Lors de mon premier tournoi le Hero Dubai Desert Classic, Rory McIlroy s’est mis à 1,20 mètre derrière moi sur le practice et j’étais littéralement en train de trembler. Donc oui bien sûr que j’ai regardé. Et c’est normal. Je me souviens aussi de ma première partie avec Nicolas Colsaerts : je lui ai dit que c’était un honneur parce qu’il était un illustre joueur. Et puis avec le temps, ces choses deviennent plus banales parce que l’on crée des liens. Aujourd’hui, Nicolas m’envoie un paquet de musiques à écouter par exemple. Il ne faut jamais renier l’inspiration que ces joueurs génèrent mais ce sont désormais des personnes que je côtoie et, surtout, que je veux battre dès que je les croise en tournoi.

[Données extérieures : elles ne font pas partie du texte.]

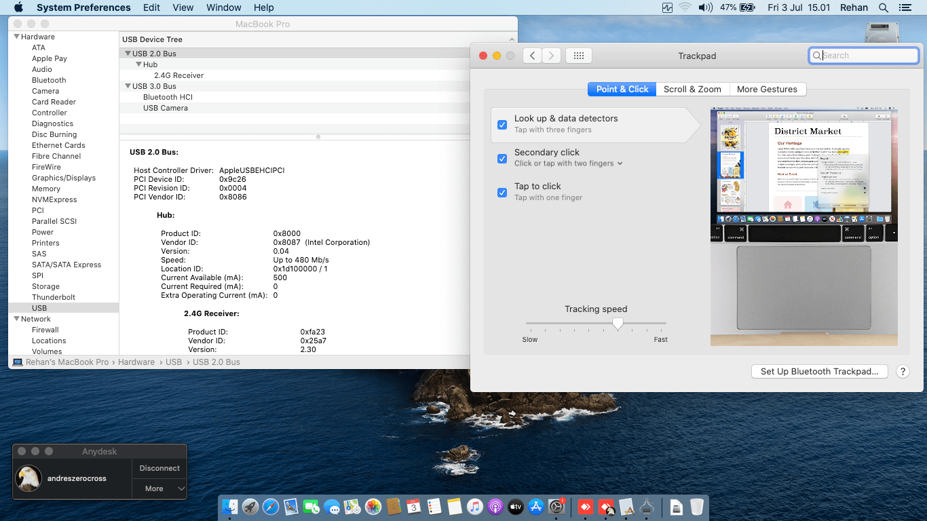Open the Window menu in the menu bar
The height and width of the screenshot is (521, 927).
223,7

Comment te définirais-tu sur le parcours en ce qui concerne les émotions ?
Je suis assez émotif. Et je pense que c’est important de le montrer quand c’est le cas parce que ça contribue à trouver son bon équilibre, ce qui est important avec les émotions. Certains joueurs sont dans l’extrême négativité, comme Tyrrell Hatton, mais ça leur permet aussi de rebasculer très vite sur le coup suivant. Et dans son cas c’est efficace. Mais il n’y a pas de recette magique. Chacun doit trouver sa manière de fonctionner.

Quand une partie de ton jeu se dérègle pendant un tournoi, à quoi te raccroches-tu ?
J’essaie d’abord de tout ralentir : ma marche, mon rythme. Ça me donne une sensation de contrôle. Ensuite, je simplifie tout au maximum. Je ne pense plus à la technique. Je me rappelle aussi que le golf, c’est 18 trous et qu’il peut se passer beaucoup de choses. Ce n’est pas parce que les deux ou trois premiers sont mauvais que tout est fini. Et surtout, je relativise. Même si je rends un 85, le soleil se lèvera quand même le lendemain et la famille sera toujours là. On ne contrôle pas tout surtout dans un sport qui consiste à envoyer une balle à 300 mètres, à 30 mètres de haut et avec du vent, de la pluie ou du froid. On peut bien faire les choses avant le coup mais après… c’est la loi du sport.

Ton ami Martin Couvra a remporté sa première victoire avant toi. Qu’est-ce que tu t’es dit à ce moment-là ?
Je ne l’ai pas jalousé mais je l’ai envié, ce qui fait une grande différence puisque c’est un sentiment plus sain selon moi. J’ai eu envie d’être à sa place, à gagner, à jouer dans des grandes parties… Quand il disputait le Scottish Open avec Morikawa et Hovland, j’étais à ce moment-là aux États-Unis (pour l’ISCO Championship, ndlr) et je me réveillais exprès pour regarder sa partie avant d’aller jouer la mienne. C’est pour illustrer à quel point c’était un moteur pour moi. La chose qui a été la plus dure a été l’écart de dynamique. Car lorsque lui s’est mis à très bien jouer, j’étais dans une période compliquée. Et en même temps, les médias me sollicitaient beaucoup pour parler de lui, en raison de notre proximité. Parce que, au-delà de tout ça, avec Martin ça dépasse largement le cadre du golf : c’est une des personnes les plus proches de mon entourage et, certes, il peut jouer 66 et gagner un tournoi, mais quand on se retrouve dans le même hôtel, on est toujours les deux mêmes potes à jouer à Mario sur la Switch. Au final, on se tire toujours vers le haut. Sans son début de saison, je n’aurais peut-être pas réussi à garder ma carte et peut-être que sans mes promotions sur les circuits, il n’aurait pas eu l’envie d’y arriver aussi. C’est une rivalité saine.